Underlying group revenues rose 2%, helped by a 3% improvement in business-to-business. In particular, its US-based education technology arm surged 17% thanks to strong performances from Naviance, Intersect and Starfish.
In the consumer media division, investors will be relieved that full-year guidance has been maintained after revenues growth of 1% in the period. Circulation revenues dipped 3%, with volume reductions partly offset by the cover price increase of the weekday Daily Mail from 65p to 70p in September.
The overall performance is hardly stunning, but it was sufficient to drive shares nearly 2% higher to 587.5p. There have been plenty of false dawns in the past, most notably last summer after shares peaked at 774p.
Source: TradingView (*) Past performance is not a guide to future performance
While 2018 was always set to be a year of transition, the market was clearly happy to price in a good chance of success in terms of generating growth in both profits and the dividend. This optimism was helped by the £642 million windfall DMGT received from the sale of its 30% stake in Zoopla owner ZPG.

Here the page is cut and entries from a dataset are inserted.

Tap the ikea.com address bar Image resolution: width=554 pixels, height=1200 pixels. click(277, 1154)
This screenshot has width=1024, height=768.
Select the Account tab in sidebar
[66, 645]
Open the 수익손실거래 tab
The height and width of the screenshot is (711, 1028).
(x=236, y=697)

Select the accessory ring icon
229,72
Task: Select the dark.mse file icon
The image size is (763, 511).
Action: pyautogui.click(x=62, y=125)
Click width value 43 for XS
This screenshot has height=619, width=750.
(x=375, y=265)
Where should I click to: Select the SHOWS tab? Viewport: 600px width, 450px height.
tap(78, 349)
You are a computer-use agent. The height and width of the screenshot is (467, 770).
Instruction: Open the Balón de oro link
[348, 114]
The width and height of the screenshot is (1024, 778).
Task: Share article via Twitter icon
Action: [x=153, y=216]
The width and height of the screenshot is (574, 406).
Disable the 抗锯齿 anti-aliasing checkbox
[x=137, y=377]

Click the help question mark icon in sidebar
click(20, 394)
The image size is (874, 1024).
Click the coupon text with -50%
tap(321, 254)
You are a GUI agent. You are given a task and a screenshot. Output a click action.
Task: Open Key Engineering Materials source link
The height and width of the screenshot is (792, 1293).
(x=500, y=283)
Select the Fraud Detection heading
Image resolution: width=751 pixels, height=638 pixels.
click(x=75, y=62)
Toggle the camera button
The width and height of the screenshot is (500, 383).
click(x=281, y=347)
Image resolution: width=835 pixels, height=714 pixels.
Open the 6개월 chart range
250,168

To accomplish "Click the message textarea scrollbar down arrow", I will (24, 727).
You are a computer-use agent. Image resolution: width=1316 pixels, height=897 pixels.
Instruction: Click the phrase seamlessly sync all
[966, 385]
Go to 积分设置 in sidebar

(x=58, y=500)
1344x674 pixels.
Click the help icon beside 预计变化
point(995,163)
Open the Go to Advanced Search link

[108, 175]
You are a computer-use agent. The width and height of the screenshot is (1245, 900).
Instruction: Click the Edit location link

From a net debt position of £679 million two years earlier, DMGT finished the 2018 financial year with net cash of £233 million and "the strongest balance sheet in living memory". The full-year dividend was increased by 3% to 23.3p, leading to compound growth of 7% over the past 20 years and the current yield of 4%.
In the annual results, Zwillenberg highlighted the examples of the EdTech and Energy Information divisions after both went from consuming cash in the 2017 financial year to being cash generative in 2018.
He told analysts in November: "They are delivering what I call good growth, sustainable profitable growth with a high quality of earnings."
The media veteran, who became CEO in 2016, also noted the success of Mail Online, which is now profitable and fending off the threat posed by the likes of Facebook and Google. It grew total audience minutes by 2% to 145 million a day, while an additional 1.3 million people a day are also watching DailyMailTV.
Despite these milestones, DMGT shares were punished in November and the early part of December on a disappointing outlook for the 2019 financial year.
This was driven by the consumer media division, which is expected to see a mid-single digit underlying decline in revenues with the adjusted operating profit margin in the high-single digits. This compares with 10% in the 2018 financial year, with margins under pressure from newsprint costs and investment in DailyMailTV.
The guidance for the B2B division is for low-single digit underlying revenue growth with an adjusted operating profit margin in the mid-teens.
DMGT backers, who have included fund manager Nick Train, will be relieved that the expectations for consumers and B2B remain unchanged today.